In a game marred by missed layups and off-target jumpers, guard Ashley Owusu proved to be Maryland women’s basketball’s lone bright spot in an otherwise poor offensive display against South Carolina on Sunday.

While the Terps floundered their way to a 31.4 shooting percentage, the freshman was the lone player to produce any semblance of offensive consistency against a staunch Gamecocks defense. Owusu tallied team highs with 17 points and seven rebounds in 37 minutes, balancing scoring duties with her role as the team’s primary ball-handler. She doled out a third of her team’s assists.

After then-No. 8 South Carolina upset then-No. 4 Maryland, South Carolina coach Dawn Staley admitted she wanted her players to put pressure on the young point guard early. They may have tried, but Owusu’s ability to produce despite that impressed Staley and provides some solace for the Terps after the early season loss.

“I thought Owusu had a really good game,” Staley said. “She controlled the tempo for them.”

[Read more: South Carolina prevails over Maryland women’s basketball in top-10 battle, 63-54]

Owusu often faced guard Tyasha Harris, a Nancy Lieberman Award finalist last season and two-time All-SEC second team selection. The imposing matchup only made Owusu’s strong play all the more impressive. She didn’t seem intimidated lining up against the senior and remained aggressive throughout the contest, even though Maryland’s deficit continued to grow in the fourth quarter.

Owusu is a sure-handed dribbler, often displaying a quick in-and-out move that’s becoming her signature, and she can score from inside and out. If teams shift their defensive focus to her, she’s adept at finding her teammates for open shots with crisp passes.

With guard Channise Lewis currently sidelined with a torn meniscus, coach Brenda Frese placed her trust in her highest-ranked recruit to pick up the slack.
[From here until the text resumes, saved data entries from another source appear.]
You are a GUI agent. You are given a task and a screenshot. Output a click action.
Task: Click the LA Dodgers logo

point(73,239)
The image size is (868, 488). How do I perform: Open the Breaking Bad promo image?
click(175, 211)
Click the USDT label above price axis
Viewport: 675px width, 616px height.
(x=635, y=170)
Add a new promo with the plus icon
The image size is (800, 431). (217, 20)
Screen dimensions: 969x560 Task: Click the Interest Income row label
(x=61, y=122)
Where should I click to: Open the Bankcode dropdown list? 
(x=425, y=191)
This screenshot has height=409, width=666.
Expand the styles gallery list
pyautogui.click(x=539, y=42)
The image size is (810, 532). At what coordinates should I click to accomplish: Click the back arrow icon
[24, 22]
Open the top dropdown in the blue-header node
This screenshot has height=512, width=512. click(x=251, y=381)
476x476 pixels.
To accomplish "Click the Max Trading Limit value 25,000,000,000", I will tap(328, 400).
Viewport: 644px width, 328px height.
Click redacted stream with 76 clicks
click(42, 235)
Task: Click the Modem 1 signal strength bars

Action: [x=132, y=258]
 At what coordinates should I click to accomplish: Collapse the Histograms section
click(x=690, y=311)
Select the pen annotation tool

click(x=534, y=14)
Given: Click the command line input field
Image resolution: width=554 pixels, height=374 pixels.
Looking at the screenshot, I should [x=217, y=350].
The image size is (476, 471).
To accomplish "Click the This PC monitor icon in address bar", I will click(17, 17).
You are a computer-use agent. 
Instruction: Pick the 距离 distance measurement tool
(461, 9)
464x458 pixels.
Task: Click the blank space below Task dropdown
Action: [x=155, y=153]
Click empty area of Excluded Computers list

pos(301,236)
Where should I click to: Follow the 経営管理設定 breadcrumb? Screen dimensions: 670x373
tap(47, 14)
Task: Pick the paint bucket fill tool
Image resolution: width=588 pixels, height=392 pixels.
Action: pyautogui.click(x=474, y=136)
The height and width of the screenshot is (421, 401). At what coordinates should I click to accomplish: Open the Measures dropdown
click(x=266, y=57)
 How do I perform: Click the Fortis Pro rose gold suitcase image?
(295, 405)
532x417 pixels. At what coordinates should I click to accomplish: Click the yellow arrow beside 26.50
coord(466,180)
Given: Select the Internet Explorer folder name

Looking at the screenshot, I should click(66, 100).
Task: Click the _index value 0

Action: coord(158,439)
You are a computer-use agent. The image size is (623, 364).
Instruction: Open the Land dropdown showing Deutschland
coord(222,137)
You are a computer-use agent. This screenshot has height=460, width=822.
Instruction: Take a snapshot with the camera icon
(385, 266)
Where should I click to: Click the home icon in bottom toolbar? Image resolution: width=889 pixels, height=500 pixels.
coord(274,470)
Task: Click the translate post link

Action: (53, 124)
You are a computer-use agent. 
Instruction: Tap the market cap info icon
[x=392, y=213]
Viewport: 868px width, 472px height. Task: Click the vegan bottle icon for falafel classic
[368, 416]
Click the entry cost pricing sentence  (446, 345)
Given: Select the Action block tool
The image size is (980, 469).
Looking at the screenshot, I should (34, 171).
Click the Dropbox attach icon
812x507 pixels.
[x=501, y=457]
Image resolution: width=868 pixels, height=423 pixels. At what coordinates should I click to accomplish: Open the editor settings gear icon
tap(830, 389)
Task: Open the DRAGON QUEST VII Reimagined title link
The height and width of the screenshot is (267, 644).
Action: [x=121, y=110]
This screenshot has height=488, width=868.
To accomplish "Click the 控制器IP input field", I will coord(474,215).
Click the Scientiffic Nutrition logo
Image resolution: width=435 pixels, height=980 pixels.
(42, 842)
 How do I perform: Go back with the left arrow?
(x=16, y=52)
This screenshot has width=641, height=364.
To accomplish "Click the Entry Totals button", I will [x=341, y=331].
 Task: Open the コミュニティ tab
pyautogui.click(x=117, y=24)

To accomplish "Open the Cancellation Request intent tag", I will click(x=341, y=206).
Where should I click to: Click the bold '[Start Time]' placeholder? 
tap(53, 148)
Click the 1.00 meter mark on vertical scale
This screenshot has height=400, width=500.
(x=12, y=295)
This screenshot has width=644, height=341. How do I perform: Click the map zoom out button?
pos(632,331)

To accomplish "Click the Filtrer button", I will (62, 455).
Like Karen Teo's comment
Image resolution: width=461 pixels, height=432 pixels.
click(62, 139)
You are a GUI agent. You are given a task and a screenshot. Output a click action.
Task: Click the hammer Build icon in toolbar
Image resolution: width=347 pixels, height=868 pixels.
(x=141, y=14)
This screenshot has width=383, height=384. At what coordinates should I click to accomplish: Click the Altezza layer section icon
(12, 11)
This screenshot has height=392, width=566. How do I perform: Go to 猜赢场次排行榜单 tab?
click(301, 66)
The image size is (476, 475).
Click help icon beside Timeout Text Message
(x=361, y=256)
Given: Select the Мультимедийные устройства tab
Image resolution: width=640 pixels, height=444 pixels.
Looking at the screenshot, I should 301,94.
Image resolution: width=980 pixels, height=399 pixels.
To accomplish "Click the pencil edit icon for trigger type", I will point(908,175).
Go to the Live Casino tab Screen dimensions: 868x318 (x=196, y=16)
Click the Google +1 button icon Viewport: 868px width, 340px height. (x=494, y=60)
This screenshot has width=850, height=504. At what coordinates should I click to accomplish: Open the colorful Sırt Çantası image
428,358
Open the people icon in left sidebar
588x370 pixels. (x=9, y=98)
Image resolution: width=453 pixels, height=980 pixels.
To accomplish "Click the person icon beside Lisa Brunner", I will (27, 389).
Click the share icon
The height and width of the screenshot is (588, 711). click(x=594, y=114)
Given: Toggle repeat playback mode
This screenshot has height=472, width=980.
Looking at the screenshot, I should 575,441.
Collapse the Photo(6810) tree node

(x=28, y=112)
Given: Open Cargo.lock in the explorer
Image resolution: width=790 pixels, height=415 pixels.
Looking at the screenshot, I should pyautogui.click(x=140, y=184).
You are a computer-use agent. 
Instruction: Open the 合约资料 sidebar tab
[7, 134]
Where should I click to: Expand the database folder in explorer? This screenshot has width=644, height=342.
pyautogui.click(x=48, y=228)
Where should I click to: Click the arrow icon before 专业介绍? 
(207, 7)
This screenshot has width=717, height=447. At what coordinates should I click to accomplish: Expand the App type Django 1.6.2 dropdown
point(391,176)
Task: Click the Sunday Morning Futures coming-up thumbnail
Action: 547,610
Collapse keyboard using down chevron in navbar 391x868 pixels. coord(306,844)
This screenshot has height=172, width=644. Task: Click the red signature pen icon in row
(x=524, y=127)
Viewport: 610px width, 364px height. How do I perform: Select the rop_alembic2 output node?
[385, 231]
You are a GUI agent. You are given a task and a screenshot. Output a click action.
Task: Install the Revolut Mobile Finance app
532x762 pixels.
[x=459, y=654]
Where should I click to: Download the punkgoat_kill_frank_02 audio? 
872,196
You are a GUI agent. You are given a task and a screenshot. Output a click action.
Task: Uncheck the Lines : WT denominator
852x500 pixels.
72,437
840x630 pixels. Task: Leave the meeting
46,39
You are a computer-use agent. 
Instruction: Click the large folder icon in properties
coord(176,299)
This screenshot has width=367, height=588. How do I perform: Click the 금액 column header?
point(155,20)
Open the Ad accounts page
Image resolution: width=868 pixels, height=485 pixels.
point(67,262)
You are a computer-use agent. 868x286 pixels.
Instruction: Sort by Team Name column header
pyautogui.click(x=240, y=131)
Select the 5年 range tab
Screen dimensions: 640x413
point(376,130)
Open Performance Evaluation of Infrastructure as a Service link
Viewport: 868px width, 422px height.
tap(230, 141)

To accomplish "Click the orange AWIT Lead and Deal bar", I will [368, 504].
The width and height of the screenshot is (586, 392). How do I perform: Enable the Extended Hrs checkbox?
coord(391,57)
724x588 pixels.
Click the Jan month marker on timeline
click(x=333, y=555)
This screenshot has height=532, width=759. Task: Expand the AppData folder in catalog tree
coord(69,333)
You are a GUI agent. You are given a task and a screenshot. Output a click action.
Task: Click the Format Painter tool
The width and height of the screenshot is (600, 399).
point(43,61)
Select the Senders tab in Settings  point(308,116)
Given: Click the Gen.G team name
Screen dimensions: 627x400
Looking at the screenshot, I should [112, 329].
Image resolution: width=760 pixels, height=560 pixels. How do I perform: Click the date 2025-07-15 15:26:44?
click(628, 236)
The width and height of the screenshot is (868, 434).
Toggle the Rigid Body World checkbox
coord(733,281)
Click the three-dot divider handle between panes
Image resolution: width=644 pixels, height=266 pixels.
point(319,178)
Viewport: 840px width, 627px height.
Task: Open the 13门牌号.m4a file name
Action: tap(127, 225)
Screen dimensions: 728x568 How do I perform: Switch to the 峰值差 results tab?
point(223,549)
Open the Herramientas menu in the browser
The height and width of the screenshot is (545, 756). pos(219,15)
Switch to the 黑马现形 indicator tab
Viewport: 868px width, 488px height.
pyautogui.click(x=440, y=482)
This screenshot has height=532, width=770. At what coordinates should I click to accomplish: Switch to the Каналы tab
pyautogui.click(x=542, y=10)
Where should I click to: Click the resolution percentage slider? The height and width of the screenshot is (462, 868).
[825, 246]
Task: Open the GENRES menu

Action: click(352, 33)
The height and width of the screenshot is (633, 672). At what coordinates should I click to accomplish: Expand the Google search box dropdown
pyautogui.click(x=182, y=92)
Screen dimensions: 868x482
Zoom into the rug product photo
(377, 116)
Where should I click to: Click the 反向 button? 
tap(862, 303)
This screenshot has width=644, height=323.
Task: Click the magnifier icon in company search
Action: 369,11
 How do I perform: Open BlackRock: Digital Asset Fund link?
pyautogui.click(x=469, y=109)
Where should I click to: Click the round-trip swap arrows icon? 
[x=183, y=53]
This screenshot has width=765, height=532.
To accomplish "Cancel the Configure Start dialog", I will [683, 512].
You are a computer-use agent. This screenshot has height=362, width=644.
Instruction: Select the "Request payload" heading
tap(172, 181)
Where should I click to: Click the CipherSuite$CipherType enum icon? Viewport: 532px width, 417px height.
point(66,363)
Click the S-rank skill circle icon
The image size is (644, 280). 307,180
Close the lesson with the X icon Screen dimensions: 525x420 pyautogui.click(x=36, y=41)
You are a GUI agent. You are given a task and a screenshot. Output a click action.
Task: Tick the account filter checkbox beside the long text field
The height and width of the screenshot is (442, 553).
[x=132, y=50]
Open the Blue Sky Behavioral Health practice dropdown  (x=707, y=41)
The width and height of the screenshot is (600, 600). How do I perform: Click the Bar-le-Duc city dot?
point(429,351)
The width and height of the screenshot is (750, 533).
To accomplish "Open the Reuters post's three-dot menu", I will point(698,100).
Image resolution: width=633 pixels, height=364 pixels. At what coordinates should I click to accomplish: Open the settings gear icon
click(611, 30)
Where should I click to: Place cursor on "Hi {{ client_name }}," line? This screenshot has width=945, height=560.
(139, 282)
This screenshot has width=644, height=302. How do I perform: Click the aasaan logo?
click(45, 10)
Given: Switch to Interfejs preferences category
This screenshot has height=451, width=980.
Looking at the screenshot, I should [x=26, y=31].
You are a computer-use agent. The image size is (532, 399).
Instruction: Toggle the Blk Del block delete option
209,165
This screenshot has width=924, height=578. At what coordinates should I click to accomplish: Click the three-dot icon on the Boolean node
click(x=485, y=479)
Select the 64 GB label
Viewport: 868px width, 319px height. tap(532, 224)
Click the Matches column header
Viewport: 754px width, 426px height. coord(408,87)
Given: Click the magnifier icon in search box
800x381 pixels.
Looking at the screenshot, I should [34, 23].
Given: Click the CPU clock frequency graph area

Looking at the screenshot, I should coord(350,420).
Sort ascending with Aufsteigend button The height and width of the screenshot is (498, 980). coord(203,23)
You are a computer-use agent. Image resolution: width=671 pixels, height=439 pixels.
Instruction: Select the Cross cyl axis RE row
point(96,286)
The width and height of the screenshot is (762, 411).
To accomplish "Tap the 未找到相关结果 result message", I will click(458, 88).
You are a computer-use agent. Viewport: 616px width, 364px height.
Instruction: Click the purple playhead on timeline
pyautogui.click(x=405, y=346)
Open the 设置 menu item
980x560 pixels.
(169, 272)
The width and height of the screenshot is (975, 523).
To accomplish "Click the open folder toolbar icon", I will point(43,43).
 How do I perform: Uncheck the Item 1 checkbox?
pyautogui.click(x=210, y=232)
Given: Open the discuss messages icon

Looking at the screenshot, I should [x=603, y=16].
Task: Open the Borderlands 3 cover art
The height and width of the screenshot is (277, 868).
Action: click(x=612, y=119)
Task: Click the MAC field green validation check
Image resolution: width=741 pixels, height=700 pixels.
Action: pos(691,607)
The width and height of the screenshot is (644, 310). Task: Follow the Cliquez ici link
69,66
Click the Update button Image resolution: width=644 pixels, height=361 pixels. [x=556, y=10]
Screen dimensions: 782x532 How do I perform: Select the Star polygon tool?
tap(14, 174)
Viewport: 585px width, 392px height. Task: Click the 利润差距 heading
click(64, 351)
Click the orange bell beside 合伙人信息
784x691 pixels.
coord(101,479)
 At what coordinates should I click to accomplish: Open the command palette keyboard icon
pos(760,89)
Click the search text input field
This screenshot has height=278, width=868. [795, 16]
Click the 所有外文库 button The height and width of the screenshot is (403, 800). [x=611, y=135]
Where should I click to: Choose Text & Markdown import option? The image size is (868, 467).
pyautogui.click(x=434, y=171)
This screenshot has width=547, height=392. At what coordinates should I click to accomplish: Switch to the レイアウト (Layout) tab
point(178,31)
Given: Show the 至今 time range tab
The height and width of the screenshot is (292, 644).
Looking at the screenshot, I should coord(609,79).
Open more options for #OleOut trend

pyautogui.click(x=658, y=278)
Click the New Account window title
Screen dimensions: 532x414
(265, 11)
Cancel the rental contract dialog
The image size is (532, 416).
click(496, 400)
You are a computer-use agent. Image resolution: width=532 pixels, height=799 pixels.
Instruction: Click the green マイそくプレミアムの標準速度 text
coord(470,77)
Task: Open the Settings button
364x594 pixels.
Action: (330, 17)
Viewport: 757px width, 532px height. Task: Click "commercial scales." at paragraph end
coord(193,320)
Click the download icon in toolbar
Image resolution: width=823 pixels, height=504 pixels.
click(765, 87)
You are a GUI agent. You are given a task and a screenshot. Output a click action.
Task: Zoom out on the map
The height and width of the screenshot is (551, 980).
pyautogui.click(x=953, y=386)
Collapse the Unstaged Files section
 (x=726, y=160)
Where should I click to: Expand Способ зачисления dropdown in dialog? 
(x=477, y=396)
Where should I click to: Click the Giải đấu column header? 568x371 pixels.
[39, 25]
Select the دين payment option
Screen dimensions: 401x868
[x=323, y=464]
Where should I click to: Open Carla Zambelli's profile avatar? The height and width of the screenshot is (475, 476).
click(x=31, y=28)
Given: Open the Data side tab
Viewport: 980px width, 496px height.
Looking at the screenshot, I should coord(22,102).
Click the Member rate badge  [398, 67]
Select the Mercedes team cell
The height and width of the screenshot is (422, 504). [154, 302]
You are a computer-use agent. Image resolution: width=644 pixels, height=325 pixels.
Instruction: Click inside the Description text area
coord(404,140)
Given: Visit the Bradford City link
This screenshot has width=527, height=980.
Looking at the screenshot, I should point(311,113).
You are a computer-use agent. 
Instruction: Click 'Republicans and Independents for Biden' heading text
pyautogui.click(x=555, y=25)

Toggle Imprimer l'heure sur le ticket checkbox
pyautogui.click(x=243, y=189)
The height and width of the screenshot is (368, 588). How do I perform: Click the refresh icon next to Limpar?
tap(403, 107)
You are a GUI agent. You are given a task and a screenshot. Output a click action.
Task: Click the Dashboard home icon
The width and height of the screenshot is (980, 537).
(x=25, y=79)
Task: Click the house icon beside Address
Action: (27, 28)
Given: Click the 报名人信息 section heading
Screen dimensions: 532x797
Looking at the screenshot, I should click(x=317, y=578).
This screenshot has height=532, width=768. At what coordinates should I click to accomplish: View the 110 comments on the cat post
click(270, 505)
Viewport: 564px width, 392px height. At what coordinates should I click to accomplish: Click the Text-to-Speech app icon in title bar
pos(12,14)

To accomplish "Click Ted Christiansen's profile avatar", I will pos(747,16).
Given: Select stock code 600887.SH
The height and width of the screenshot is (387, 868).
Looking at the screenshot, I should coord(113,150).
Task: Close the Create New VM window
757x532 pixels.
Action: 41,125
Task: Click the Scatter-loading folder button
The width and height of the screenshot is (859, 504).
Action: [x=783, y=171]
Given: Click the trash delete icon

Based on her performances through her first two games, Frese is seeing Owusu’s inclusion pay dividends.

“She’s super talented,” Frese said. “I thought [South Carolina] did a great job defending her, but you didn’t even get to see the full package today of what she’s capable of.”

[Read more: Maryland women’s basketball drops four spots to No. 8 in AP poll after South Carolina loss]

The Woodbridge, Virginia, native built off her impressive season-opening performance against Wagner, in which she scored 18 points and added nine assists and four steals. But just 11 months ago, when her senior season was cut short due to a blood clot in her left leg, this success seemed so distant.

As a junior in high school, Owusu was the top-ranked point guard in her class and named a McDonald’s All-American and the Virginia Gatorade Player of the Year, but her senior season was jeopardized when she was hit by a car in a fast-food restaurant parking lot in December 2018.

She didn’t suffer any broken bones or other injuries, but the resulting blood clot kept her off the court for a while. And shortly after returning, Owusu returned to the sideline once more, needing surgery on a broken foot that ended her campaign.

While she had time to regain form this summer, she hasn’t shown any rust in her first meaningful action since then. Instead, she looks as though she never missed a beat.

“It’s great being a freshman, being out there with all my teammates and coaches,” Owusu said. “It’s just a great atmosphere being here at Maryland.”

Although assertive on the court, Owusu has a quiet demeanor off it. She’s humble and concise with her responses to the media, consistently complimenting her teammates’ efforts instead of dwelling on her own.

Frese noted Owusu as the standout freshman among the Terps’ No. 3-ranked recruiting class during the team’s media day. To the coach, Owusu has the “it” factor, and the poise and play of an upperclassman.

Owusu has lived up to the billing so far. But as a freshman who’s also the team’s main offensive initiator, she’ll face further tests against high-level competition as the season progresses.

“It’s exciting to think of her coming in there at the point and the plays that she can make off the bounce and for [her teammates],” Frese said. “For her it’s just continuing to keep working.”